ENVIRONMENTAL HAZARDS. Seller is not aware of a defect or environmental hazard associated with
the Property, however this does not mean that a defect or environmental hazard does not exist on or near
the Property. It is the buyer’s responsibility to be informed and take additional steps to further
investigate.
PA.single.prop.multi.juri.4.16.13.v
36
Some potential hazards that may be found in the state include:
- Radon (www.epa.gov/radon)
- Floods (www.epa.gov/ebtpages/emernaturaldisasterfloods.html)
- Methamphetamine Labs
- Wood-Burning Devices (www.epa.gov/iaq/pubs/combust.html)
- Underground Storage Tanks (www.epa.gov)
- Well & Septic Systems (www.epa.gov/ebtpages/watergroundwaterwells.html)
- Contaminated Soils (www.epa.gov/ebtpages/pollsoilcontaminants.html)
- Groundwater (www.epa.gov/safewater/protect/citguide.html)
For more information on environmental hazards, visit www.epa.gov.

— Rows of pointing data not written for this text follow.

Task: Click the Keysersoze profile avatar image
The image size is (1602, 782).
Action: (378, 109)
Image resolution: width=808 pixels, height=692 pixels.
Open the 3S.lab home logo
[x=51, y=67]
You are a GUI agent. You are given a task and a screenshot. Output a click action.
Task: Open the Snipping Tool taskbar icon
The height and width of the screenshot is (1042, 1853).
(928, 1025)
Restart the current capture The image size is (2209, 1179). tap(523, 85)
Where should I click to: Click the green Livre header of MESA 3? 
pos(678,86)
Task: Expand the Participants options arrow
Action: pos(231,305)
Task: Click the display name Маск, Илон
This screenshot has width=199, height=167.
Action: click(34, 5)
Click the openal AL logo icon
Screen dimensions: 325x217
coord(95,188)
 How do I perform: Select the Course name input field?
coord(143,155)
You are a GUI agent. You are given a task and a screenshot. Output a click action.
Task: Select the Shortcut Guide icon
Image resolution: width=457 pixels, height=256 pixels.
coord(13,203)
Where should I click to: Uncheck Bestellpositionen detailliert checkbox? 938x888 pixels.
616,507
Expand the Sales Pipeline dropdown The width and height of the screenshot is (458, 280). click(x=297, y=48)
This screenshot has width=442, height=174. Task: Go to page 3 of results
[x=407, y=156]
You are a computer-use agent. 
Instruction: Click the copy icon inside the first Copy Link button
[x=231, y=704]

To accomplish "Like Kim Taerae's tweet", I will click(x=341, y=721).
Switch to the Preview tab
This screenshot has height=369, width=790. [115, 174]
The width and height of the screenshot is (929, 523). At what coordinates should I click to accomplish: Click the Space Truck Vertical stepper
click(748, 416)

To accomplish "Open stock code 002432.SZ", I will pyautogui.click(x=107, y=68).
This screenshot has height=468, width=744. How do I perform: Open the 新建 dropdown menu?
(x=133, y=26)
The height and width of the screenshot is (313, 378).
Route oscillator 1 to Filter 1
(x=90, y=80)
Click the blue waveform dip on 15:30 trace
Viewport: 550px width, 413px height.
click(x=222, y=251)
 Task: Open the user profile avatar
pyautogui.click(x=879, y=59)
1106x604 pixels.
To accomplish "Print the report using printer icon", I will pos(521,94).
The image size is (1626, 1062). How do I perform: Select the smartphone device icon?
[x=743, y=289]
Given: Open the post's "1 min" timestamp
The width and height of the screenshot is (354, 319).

PA.single.prop.multi.juri.4.16.13.v
37
EXHIBIT B
ADDITIONAL ESCROW INSTRUCTIONS
PA.single.prop.multi.juri.4.16.13.v
38
SCHEDULE I
ARBITRATION PROCEDURES
If any allegation of a breach of this Agreement has not been resolved to the satisfaction of
both Seller and Buyer through the mediation process mandated by Article II, Section 17 of the
Agreement, either party may commence arbitration to resolve the dispute. To commence arbitration,
the moving party shall deliver written notice to the other party that it has elected to pursue arbitration
in accordance with this Schedule I; provided that, neither Seller nor Buyer shall commence arbitration
with respect to an alleged breach of this Agreement before ninety (90) days following notification by
a party of the alleged breach. Within ten (10) business days after a party has provided notice that it
has elected to pursue arbitration, each party may submit the names of one or more proposed
arbitrators to the other party in writing. If the parties have not agreed on the selection of an arbitrator
within five (5) business days after the first such submission, then the party commencing arbitration
shall, within the next five (5) business days, notify the American Arbitration Association in Los
Angeles, California and request that it appoint a single arbitrator with experience in arbitrating
disputes arising in the real estate industry and who has not been previously rejected by either party.
Upon a showing of good cause, a party may request the arbitrator to direct the production of
such information, evidence and/or documentation from the parties that the arbitrator deems
appropriate. If requested by the arbitrator or any party, any hearing with respect to an arbitration shall
be conducted by video conference or teleconference except upon the agreement of both parties or the
request of the arbitrator.
The finding of the arbitrator shall be final and binding upon the parties. Judgment upon any
arbitration award rendered may be entered and enforced in any court of competent jurisdiction. The
costs of the arbitrator shall be shared equally between both parties. Each party, however, shall bear
its own attorneys’ fees and costs in connection with the arbitration.